Wright State’s Fels Longitudinal Study featured in special anniversary issue of national American Journal of Physical Anthropology

Researchers at the Wright State University Boonshoft School of Medicine are leading the charge in understanding what makes people different. Their research is providing physicians with a greater understanding of human growth and development. But it can also provide valuable insights useful to another field of scientific discovery: physical anthropology.

Richard J. Sherwood, Ph.D., director of the Division of Morphological Sciences and Biostatistics and professor of community health and pediatrics, and Dana Duren, Ph.D., associate professor of community health and orthopaedic surgery, sports medicine and rehabilitation, say that the growth and development data gathered over generations by the Fels Longitudinal Study can provide valuable insights for scientists in the physical anthropology community.

Their research and that of others was recently published in a January 2013 special issue of the American Journal of Physical Anthropology, the official journal of the American Association of Physical Anthropologists. The special issue, guest edited by Sherwood and Duren, commemorated the 80th anniversaries of the Fels Longitudinal Study, the longest continuous study of human growth and development in the world, and the founding of the American Association of Physical Anthropologists (AAPA).

“You gain tremendous perspective by looking at the history of the Fels Longitudinal Study,” Sherwood said. “Although current Fels Longitudinal Study research is largely directed at biomedical questions, virtually all findings are relevant to physical anthropology, providing insights into basic biological processes and life history parameters.”

In 2011 a symposium, “Growth of a Species, an Association, a Science: 80 Years of Growth and Development Research,” was held in Minneapolis, Minn., to celebrate the longevity and interrelated nature of the Fels Longitudinal Study and the AAPA. Several of the participants had current or historical connections to the Fels Longitudinal Study, which began in 1929 in Yellow Springs, Ohio.

Today, the Fels Longitudinal Study focuses on physical growth, skeletal maturation, craniofacial growth, genetics, longitudinal biostatistical modeling, body composition, risk factors for cardiovascular disease and aging of the musculoskeletal system. In 1977, the Fels Research Institute and Fels Longitudinal Study became part of the Wright State University’s Boonshoft School of Medicine, residing first in the Department of Pediatrics and later within the Department of Community Health in the Lifespan Health Research Center. Participants in the study range from infants to the elderly.

The January 2013 special issue of the journal notes that in the 1930s research focused on examining the effects of nutrition and environment, especially the Great Depression, on children’s health. Concern in those days was focused on leanness and malnutrition, while today the discussion has moved to childhood obesity.

The AJPA issue also examines lifetime changes in basic skeletal structure and the changing genetic landscape that influences these traits, which requires generations of data on families. “Working with the Fels Longitudinal Study, we have been able to explore the changing influence of genetics and environment on skeletal traits not only during childhood but also through the entire lifespan,” Duren said. “We hope that it will become a resource for future inquiries in physical anthropology.”

Other articles in the journal resulting from the symposium deal with growth and development in different populations. There also are methodological papers on new approaches critical to growth studies, such as analysis of longitudinal data.

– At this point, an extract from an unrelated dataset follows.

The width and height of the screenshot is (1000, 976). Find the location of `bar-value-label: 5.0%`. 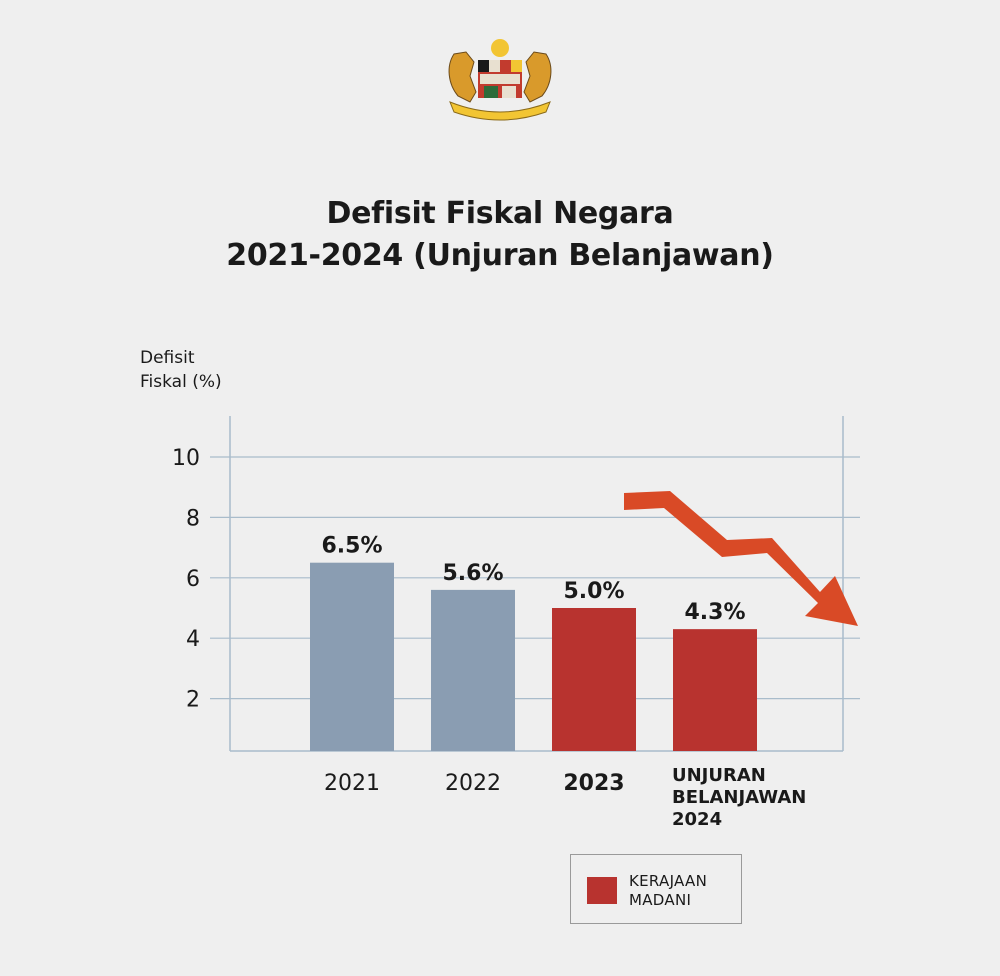

bar-value-label: 5.0% is located at coordinates (594, 592).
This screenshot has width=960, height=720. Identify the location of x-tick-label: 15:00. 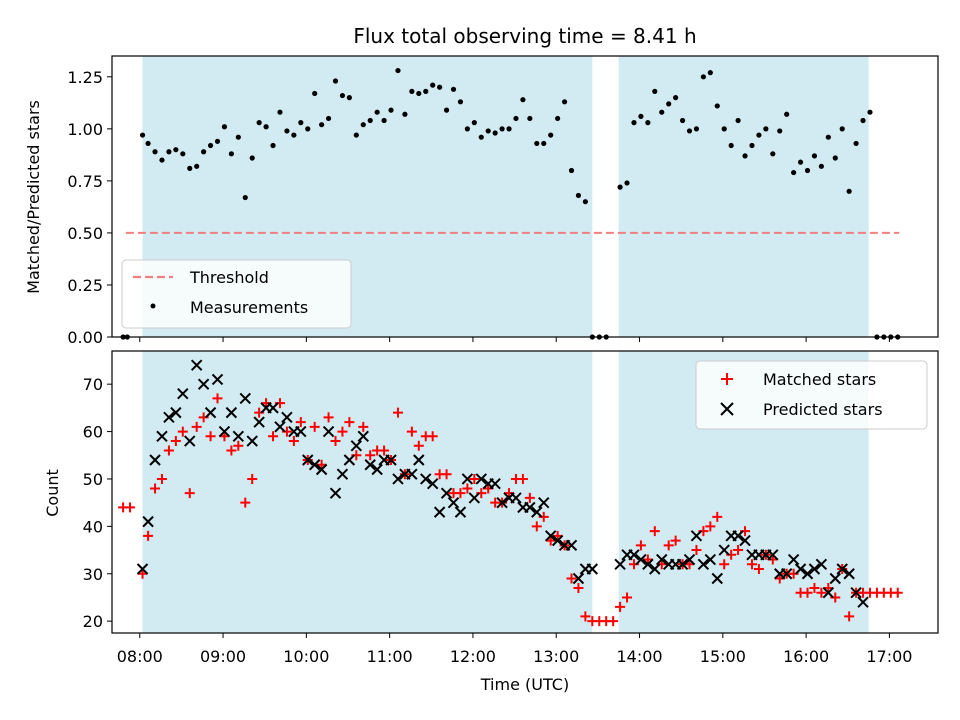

“There are still new things we can learn from the study of growth and development,” Duren said. “We are building on the research that others, like Dr. Stanley Garn, former chair of the Department of Physical Growth of the Fels Institute and a prolific writer in physical anthropology, did to help pediatricians and other physicians assess how children are developing in today’s world.

“And, after 80 years, researchers at Wright State University Boonshoft School of Medicine can now track how growth and development influences adult biology.”